= Your task =
From the text on loneliness among older Scots below, list every organization mentioned by name.

With almost a million over 65s, older Scots are most at risk of loneliness and isolation which has a devastating effect on their mental and physical health.

The World Health Organisation recently warned loneliness will increase their risk of dementia by 50%, as well as increasing their risk or heart attacks and stroke by almost a third.

With 100,000 older Scots reporting feeling lonely and isolated most of the time, the knock-on effect could be devastating to the NHS and support services which is why the epidemic has been described as a “hidden public health crisis”.

Charity, politicians and showbiz figures unite to back our campaign to eradicate loneliness suffered by elderly people in Scotland

While the rest of us celebrate, this Christmas there will be at least one person in every street in Scotland, eating dinner on their own this year.

Age Scotland reckons loneliness has almost doubled in the past five years, and the added stress of the cost of living crisis is making it even harder for people to cope.

Adam Stachura, the charity’s head of policy, said: “Those stark figures are the reason why our friendship calls are a vitally important part of the work we do. Volunteers like Helen do incredible work reaching out to others on their own.”

= Data listing =
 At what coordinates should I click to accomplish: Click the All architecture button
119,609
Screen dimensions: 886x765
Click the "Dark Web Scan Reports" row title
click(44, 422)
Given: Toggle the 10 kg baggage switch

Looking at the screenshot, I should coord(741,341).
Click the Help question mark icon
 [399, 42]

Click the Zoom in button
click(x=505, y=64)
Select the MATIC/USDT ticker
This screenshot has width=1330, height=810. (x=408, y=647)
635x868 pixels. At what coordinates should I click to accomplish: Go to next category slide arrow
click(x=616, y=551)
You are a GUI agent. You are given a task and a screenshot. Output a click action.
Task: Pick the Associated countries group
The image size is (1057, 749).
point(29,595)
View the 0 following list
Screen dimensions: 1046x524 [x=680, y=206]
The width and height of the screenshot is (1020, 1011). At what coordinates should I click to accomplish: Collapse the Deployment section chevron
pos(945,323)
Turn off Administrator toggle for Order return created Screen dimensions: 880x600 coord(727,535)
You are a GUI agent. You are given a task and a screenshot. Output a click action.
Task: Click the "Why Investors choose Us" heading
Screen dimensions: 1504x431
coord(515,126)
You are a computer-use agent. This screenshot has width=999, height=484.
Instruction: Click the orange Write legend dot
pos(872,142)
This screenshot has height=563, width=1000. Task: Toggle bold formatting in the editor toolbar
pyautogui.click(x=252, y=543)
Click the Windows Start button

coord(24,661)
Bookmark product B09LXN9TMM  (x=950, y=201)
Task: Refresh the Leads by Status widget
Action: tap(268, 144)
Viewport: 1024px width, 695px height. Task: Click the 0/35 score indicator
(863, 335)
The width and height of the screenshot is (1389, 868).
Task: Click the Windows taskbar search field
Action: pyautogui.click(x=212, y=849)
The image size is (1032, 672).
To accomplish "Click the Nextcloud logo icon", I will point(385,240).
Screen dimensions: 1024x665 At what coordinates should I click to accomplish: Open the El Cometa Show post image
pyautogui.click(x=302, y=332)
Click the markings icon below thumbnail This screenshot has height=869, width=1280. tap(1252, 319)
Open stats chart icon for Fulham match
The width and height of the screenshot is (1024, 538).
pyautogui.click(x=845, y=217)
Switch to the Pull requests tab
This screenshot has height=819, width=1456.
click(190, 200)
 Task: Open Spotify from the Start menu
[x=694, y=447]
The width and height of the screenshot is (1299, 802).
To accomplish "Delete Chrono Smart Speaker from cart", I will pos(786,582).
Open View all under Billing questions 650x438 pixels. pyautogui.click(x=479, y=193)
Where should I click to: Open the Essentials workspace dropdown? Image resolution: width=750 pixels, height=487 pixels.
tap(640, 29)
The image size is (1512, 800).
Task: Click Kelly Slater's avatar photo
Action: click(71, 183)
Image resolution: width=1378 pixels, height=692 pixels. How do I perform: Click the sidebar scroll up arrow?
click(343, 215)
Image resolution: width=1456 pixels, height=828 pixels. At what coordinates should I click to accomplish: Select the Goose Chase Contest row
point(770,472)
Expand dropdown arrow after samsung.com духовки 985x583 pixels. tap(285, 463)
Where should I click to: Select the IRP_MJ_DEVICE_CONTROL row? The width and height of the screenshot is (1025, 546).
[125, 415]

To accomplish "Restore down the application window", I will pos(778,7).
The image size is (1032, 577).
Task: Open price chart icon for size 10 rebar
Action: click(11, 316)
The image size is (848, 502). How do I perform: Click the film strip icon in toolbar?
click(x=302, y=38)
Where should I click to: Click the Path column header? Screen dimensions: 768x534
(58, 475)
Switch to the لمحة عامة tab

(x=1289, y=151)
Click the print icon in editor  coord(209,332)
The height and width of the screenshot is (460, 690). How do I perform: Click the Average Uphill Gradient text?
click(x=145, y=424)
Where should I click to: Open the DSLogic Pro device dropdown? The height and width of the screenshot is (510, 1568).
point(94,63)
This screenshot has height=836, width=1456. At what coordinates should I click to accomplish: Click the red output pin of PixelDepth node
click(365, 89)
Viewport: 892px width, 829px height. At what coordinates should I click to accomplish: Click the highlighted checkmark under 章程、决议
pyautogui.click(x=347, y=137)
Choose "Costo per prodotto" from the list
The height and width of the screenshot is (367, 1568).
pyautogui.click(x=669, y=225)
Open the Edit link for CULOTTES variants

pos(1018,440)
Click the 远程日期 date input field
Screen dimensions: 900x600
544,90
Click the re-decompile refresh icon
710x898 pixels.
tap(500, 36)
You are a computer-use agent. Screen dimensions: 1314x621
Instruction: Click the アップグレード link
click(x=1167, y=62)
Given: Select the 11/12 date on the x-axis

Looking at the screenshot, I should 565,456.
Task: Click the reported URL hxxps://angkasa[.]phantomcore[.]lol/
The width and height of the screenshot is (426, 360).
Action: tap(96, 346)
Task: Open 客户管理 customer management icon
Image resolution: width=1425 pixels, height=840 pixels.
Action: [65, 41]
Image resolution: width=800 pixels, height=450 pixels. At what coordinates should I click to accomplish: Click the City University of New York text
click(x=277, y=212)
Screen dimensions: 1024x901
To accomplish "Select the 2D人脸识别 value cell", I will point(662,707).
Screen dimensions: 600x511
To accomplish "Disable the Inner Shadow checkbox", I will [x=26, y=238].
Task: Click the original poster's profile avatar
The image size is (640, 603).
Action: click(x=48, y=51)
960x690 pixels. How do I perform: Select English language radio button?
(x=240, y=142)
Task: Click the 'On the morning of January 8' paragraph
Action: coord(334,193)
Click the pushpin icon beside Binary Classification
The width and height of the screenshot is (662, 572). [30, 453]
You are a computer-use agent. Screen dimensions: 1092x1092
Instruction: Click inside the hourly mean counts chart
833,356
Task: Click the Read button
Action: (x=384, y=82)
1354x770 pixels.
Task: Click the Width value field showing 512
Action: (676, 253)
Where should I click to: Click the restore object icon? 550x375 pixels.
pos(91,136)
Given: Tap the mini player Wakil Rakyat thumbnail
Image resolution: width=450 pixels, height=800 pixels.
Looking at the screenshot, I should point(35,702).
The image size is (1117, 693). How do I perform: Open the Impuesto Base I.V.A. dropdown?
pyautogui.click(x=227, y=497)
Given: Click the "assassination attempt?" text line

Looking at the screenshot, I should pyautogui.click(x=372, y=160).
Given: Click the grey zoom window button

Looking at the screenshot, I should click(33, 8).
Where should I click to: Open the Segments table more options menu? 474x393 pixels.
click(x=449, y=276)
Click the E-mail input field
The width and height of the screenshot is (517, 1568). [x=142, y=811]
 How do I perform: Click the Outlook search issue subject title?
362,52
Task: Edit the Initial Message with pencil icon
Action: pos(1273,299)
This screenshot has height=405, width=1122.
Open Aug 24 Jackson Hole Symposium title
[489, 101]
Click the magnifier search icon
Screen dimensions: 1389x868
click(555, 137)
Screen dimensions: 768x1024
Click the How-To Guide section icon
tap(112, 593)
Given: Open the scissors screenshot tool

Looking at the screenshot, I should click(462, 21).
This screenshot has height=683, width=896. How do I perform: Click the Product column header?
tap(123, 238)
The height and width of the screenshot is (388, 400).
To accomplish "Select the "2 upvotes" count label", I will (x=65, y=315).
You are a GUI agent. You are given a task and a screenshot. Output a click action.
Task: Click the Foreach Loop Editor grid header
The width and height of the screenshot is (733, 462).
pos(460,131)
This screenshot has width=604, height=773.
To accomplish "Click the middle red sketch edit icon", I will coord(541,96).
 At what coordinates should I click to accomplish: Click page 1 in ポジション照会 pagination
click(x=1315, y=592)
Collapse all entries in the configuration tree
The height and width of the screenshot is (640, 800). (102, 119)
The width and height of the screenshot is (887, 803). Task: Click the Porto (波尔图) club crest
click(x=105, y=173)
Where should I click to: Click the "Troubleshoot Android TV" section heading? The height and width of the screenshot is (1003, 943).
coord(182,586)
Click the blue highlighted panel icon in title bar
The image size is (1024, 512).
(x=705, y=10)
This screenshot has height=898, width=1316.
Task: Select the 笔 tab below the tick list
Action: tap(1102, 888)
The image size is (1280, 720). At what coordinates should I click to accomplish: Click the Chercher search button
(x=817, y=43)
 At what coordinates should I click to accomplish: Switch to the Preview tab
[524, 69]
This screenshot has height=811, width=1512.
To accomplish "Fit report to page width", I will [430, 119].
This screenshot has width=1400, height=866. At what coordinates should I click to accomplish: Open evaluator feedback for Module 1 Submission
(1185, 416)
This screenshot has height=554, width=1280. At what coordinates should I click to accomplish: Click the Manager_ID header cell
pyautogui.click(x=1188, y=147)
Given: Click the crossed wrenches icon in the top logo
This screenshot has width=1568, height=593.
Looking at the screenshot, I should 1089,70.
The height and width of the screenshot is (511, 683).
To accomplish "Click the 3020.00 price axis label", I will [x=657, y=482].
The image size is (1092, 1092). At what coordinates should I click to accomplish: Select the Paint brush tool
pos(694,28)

= Output =
World Health Organisation
NHS
Age Scotland